Text Extraction using the M Language with Power BI

By: John Miner | Comments (1) | Related: > Power BI

Problem

The Power BI desktop designer is a great tool; however, the hardest part of any Business Intelligence project is gathering and formatting the data into reportable datasets.

How can we get a better understanding of the internal workings of Power BI?

Solution

The data section of the Power BI designer is where you import and manipulate data. Just like SQL Server Management Studio which obscures the T-SQL generated by menu selections and actions, the Power BI designer is based upon the Power Query formula language informally known as "M".

Having a deeper understanding of the M language will help a BI developer in cases where the menus can’t solve the problem.

Business Problem

I am a big fan of the TV show Grimm. Each week, a Seattle police detective named Nick Burkhardt hunts down supernatural creatures that were described in fairy tales. In real life, a collection of fairy tales was first published in 1812 by the Grimm brothers, Jacob and Wilhelm. The collection is commonly known in English as Grimm’s Fairy Tales. During their time as authors, more stories were added to the collection. The seventh version of the book published in 1857 contained 211 fairy tales.

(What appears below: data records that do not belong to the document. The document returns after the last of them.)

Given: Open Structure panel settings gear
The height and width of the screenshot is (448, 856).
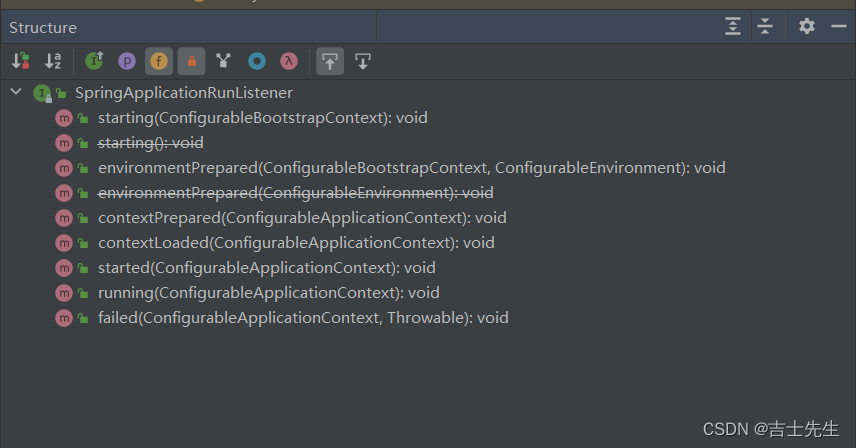Looking at the screenshot, I should pyautogui.click(x=807, y=26).
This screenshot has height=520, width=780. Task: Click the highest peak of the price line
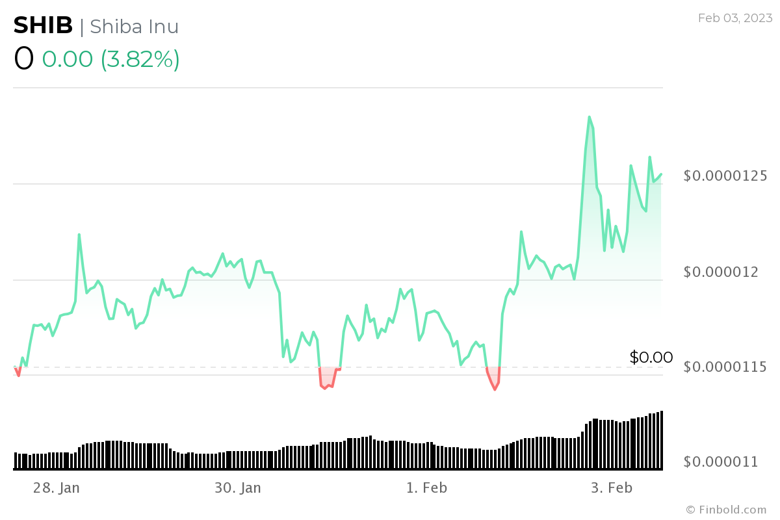(x=589, y=117)
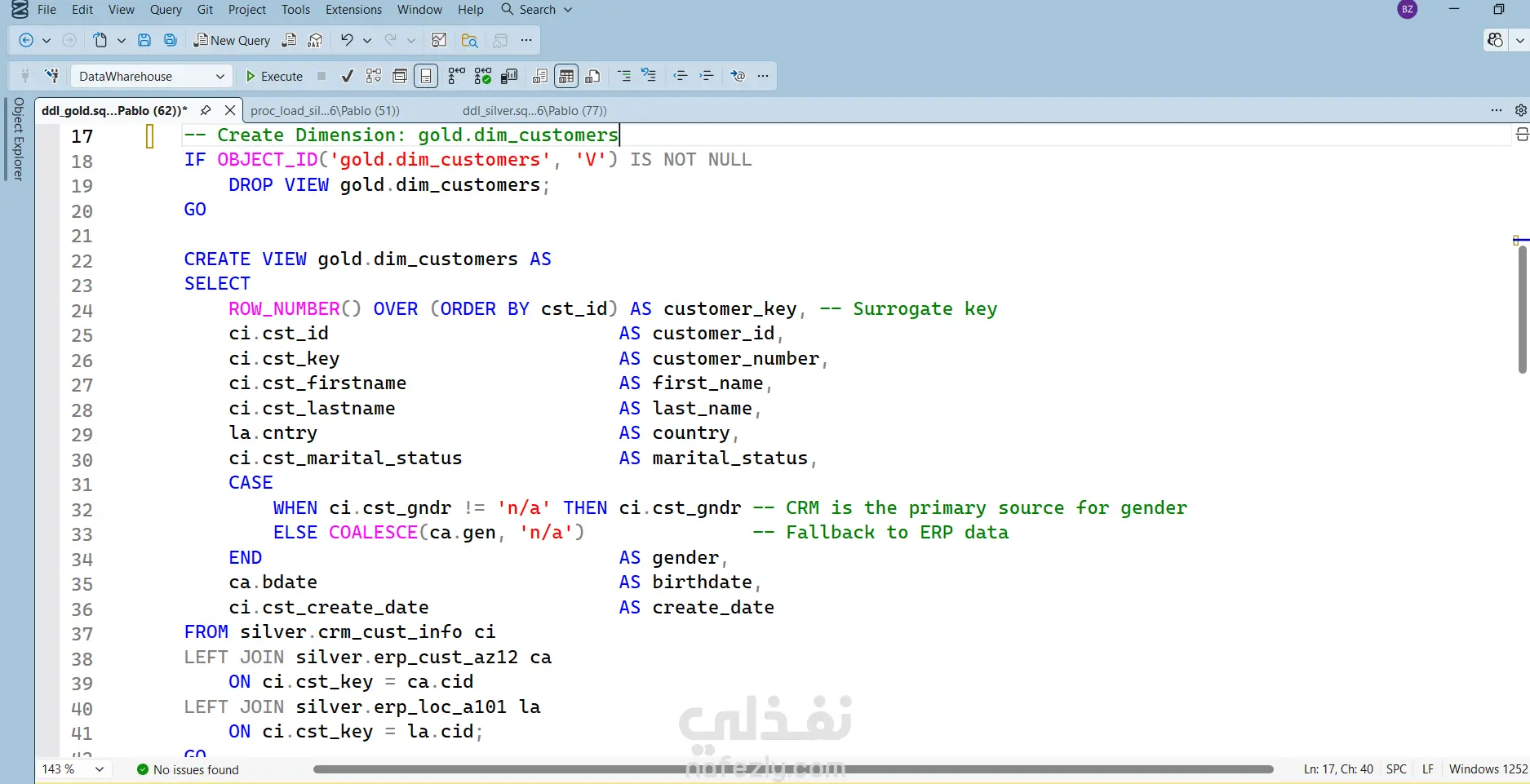
Task: Pin the ddl_gold.sql tab
Action: (206, 110)
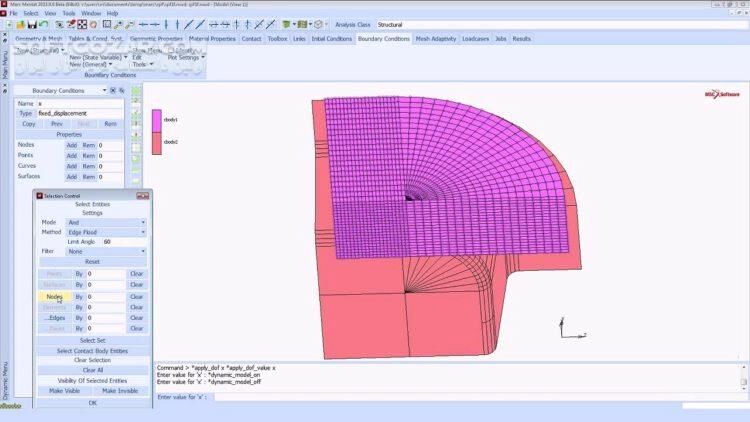750x422 pixels.
Task: Click the Add button for Nodes
Action: [71, 145]
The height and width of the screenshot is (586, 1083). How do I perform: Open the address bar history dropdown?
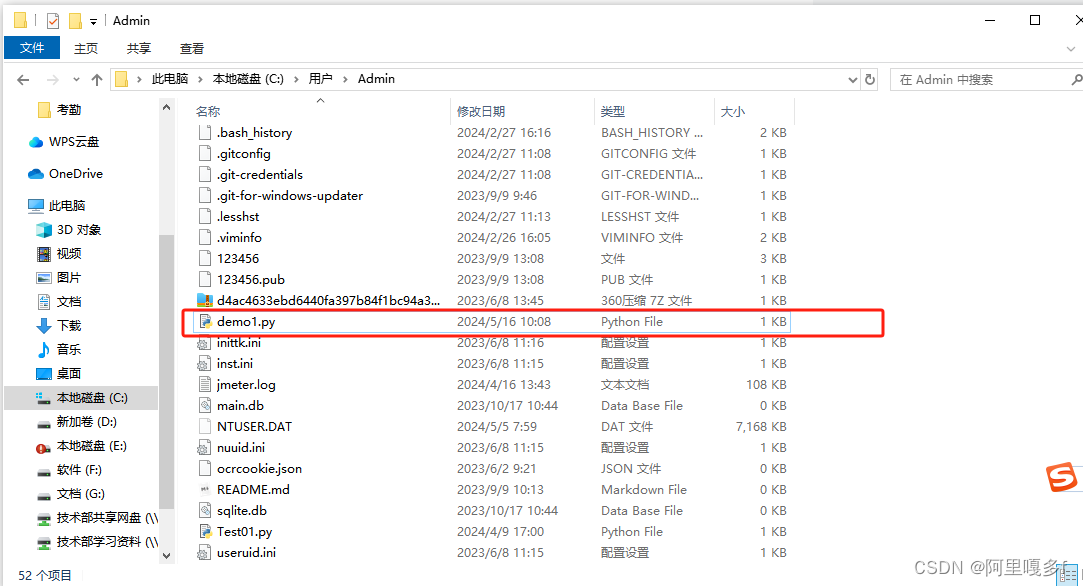tap(852, 79)
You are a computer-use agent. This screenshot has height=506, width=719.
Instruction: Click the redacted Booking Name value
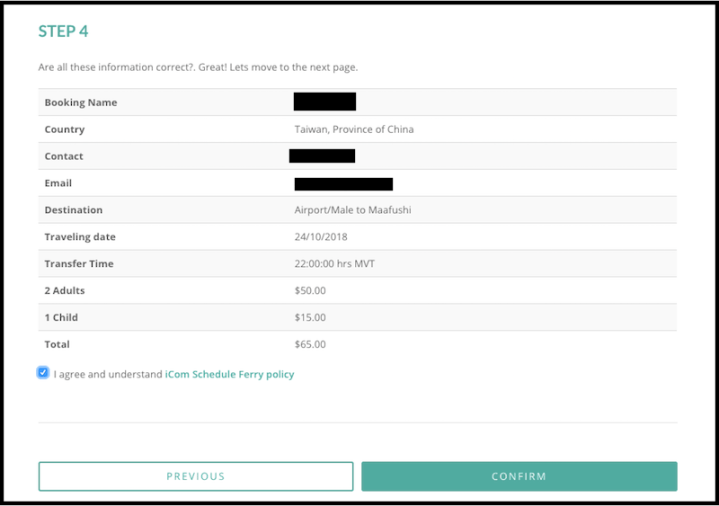coord(325,101)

Your boss has asked you to explore the text extraction functions using the GRIMM sample database which is deployed on an Azure SQL Server. Please see my prior tip on the details on how to setup this test database.

Desktop Designer

We will be using the desktop designer to explore the M language functions. The very first step is to launch the Power BI application.

M Language - Text Extraction - Description: Using the Power BI Desktop.

To start the import process, select the get data option from the toolbar. Choose the Azure SQL database as the desired connection. Click the Connect button to continue.

M Language - Text Extraction - Description: Get data dialog box.

Since the data inside the table (fairy tales) is not changing, we are going to import the data into the Power BI internal data store (xVelocity in-memory Analytical Engine). Please enter the fully qualified name of the Azure SQL server. The database name is GRIMM. Press the OK button to continue.

M Language - Text Extraction - Description: Azure SQL Server connection information.

SQL Server in general supports two types of security: windows and standard. I am going to use the admin account that was setup with our test server. If this was a real production build out, I would create a contained user account with read only access for reporting. Choose the Connect button to continue.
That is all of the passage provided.